Ahora, siendo parte del paisaje invernal las tres últimas mencionadas, no cabe descuidarse y posibilitar que también nos llegue la primera, esto es la fiebre amarilla, de ingrata recordación en Guayaquil, especialmente cuando se dio el brote que le permitió a don Vicente Rocafuerte evidenciar su enorme vocación de servicio y amor a su pueblo.
En efecto, nos acaba de hacer conocer la Organización Mundial de la Salud que en Brasil se ha visto un incremento de los casos de fiebre amarilla y se han producido algunas muertes. Por ello recomienda que quienes deban viajar a ese país previamente se vacunen o reactiven su vacunación para protegerse del riesgo de contraerla.
Conviene también recomendar a los colegas médicos que tengan entre sus sospechas diagnósticas a esta patología tropical que, siendo una fiebre ictero-hemorrágica, guarda semejanza con otras en sus síntomas y signos.

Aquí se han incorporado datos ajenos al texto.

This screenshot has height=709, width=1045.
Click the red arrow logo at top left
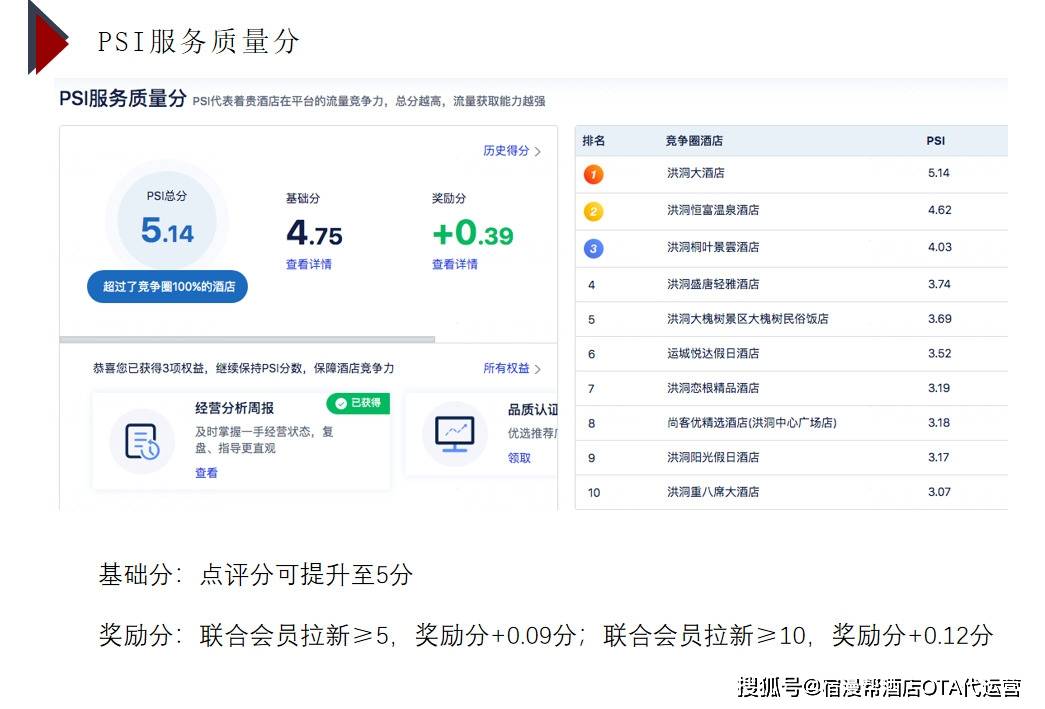(x=46, y=39)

Del mismo modo, cabe insistir ante toda la población a no cejar en el esfuerzo de no permitir que en sus casas se establezcan criaderos, teniendo el cuidado de mantener bien cerradas las cisternas, de poseerlas, o cualquier elemento que pueda constituirse en criadero.
El impedir que estas enfermedades causen más trastornos de los que resultan inevitables depende, como en todo, de la colaboración eficiente de los ciudadanos.